Our first session is to welcome all to the people, facilitators, and space,
to introduce people to each other, to get started on reminiscence, to generate interest and enthusiasm
Aids: Birth and marriage certificates, maps, name books

We gathered, an icy day in January 2023, 8 pairs and 6 facilitators, at the Pear Tree to knock on the front doors of our memories, shake their letter boxes, and look inside.
(there was some preamble, a fallen cup, a change of sock, our Hopes and Fears forms)
Our names and something about us that we liked. For example Jackie gardening, Roy football, Irene music, Jan swimming, Leslie having a cup of tea with friends, Gill pottery, John Woodworking


We started with our names, gifted to us by our parents, not chosen by us. Why were they chosen? Have we liked living with them? A first name, a middle name and surname, the fathers name, patriarchy, what happens to the mothers name? We looked at our birth certificates. The bare facts, mothers name, date, fathers name, fathers profession (not mothers profession), registrar.
Where did our names came from, what did it mean (King Roy and Irene, Greek, messenger of peace, Robin bright fame, Gavin white hawk, Jan and John the Gracious, Lesley garden of holly, Peter Rock, William resolute protector / strong willed warrior, Mary beloved.
Is there a family history of names?
Local, national or international associations
Nicknames
Names for different times and places, home, work, child, adult
How we feel about our names
If I could have chosen my name, Roy said, his would be Michael.
From the Birth Certificate: Irene Iris, daughter of Ivy




We started entering our stories in our books



We shared our stories.
As a break we said hello in all the different ways we knew how. Saluted, Namaste, High Five, elbow, eskimo kiss, hug, in KisSwahili)

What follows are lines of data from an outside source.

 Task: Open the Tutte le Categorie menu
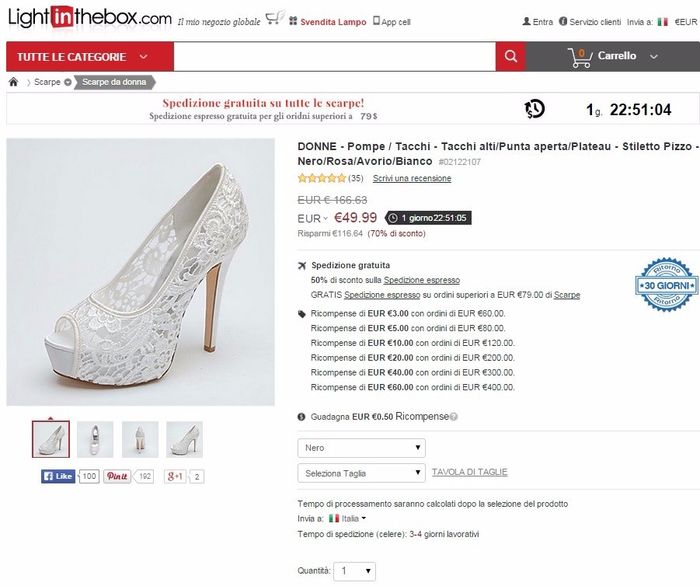click(x=88, y=57)
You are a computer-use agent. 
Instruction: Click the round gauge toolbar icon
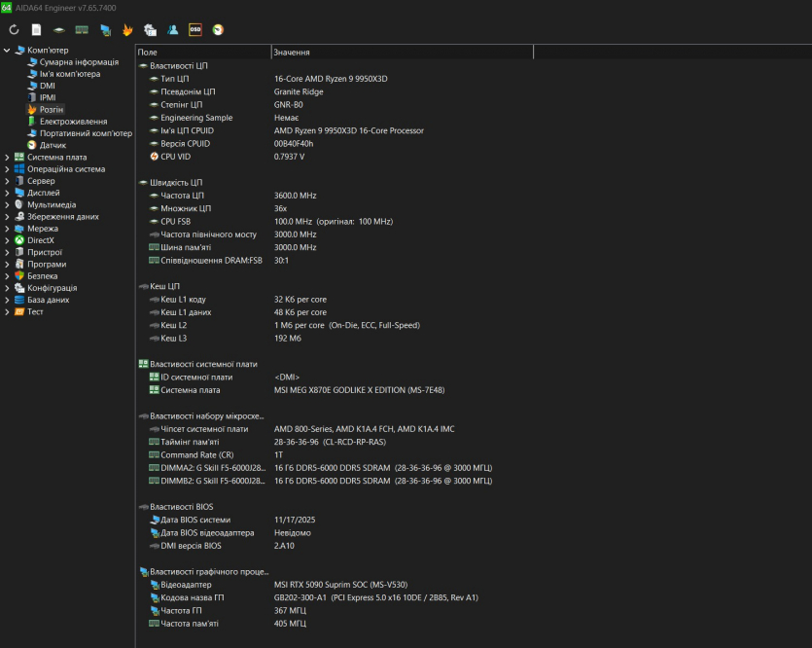click(218, 30)
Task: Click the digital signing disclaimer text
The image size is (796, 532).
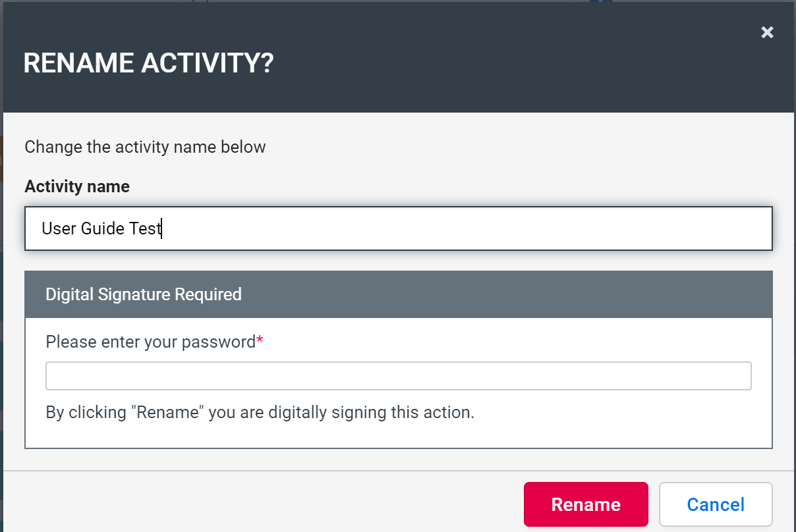Action: tap(260, 413)
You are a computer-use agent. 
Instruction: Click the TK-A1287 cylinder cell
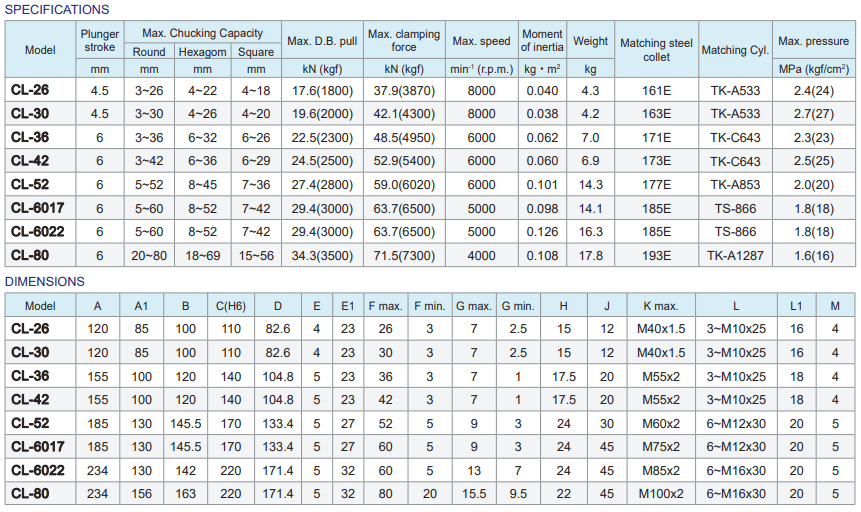(736, 255)
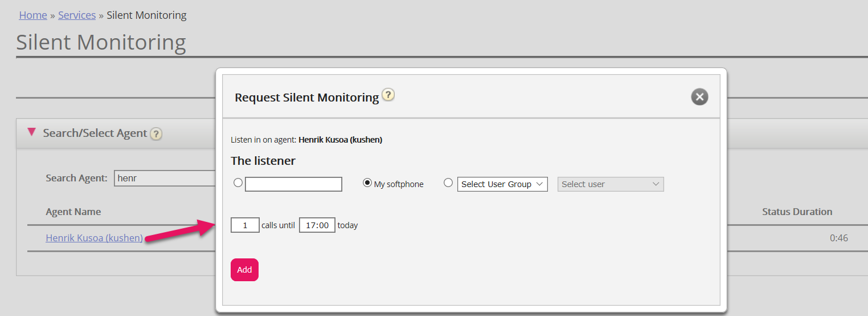Close the Request Silent Monitoring dialog
This screenshot has width=868, height=316.
(x=699, y=97)
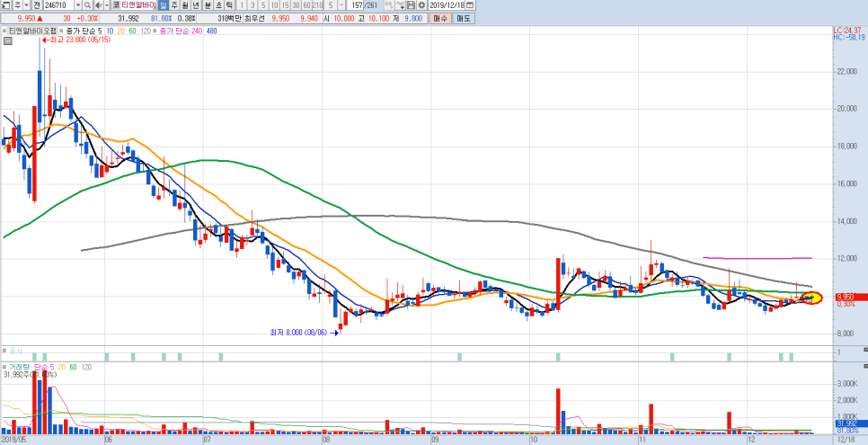Switch chart to 주 (weekly) period
Image resolution: width=868 pixels, height=445 pixels.
(174, 5)
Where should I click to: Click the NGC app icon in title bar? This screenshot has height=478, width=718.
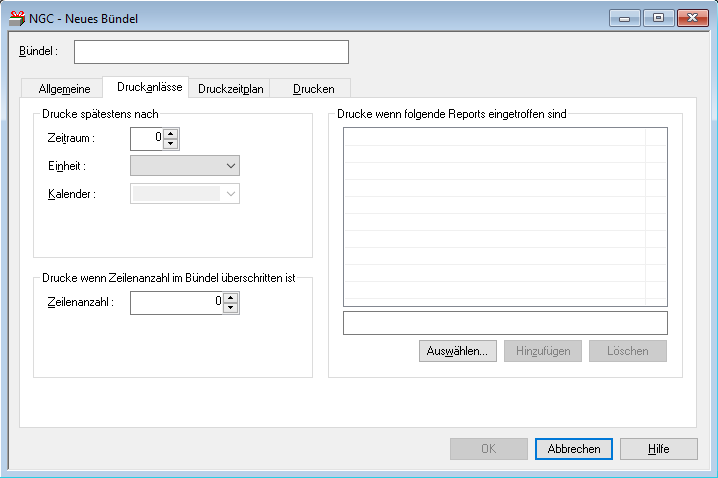(x=17, y=18)
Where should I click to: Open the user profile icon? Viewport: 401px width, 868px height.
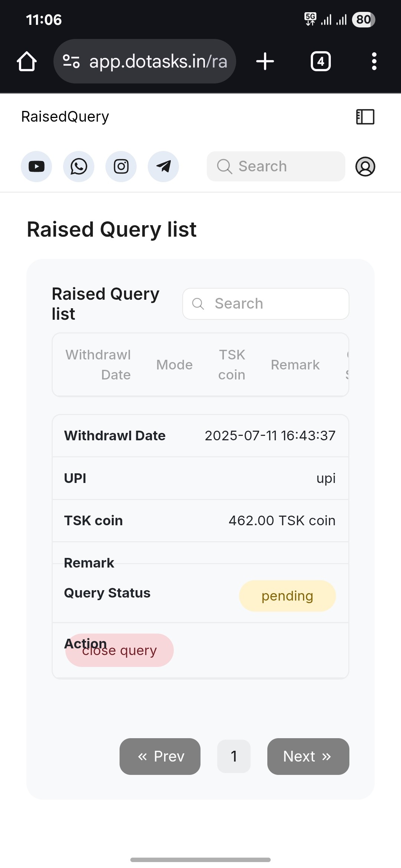[365, 167]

In our small groups we went back to our childhood. Where did we grow up?
What was it like? A city, a town a village? A flat, a house a caravan? Was it cold or warm? Tidy or a mess?
Potter Heighham, with Dick Barton on the radio, where a cat fell out of a building. Cricklewood where my father own our house. Norwich Magdalene Street. Olive Road with air raid shelters at the bottom of barden. Moved to 122 Olive Street, where remember the sound of anti aircraft guns. From Folkestone to Walthamshow, because the father caught smuggling. Mile End London. Kashmir, where Miss Helen Clark Roberts was my nanny. Ontario where I put treacle in our maids slippers. Kingston on Thames were we had a toilet with a Vacant and Engaged sign on the door. Edinburgh where my father built a greenhouse.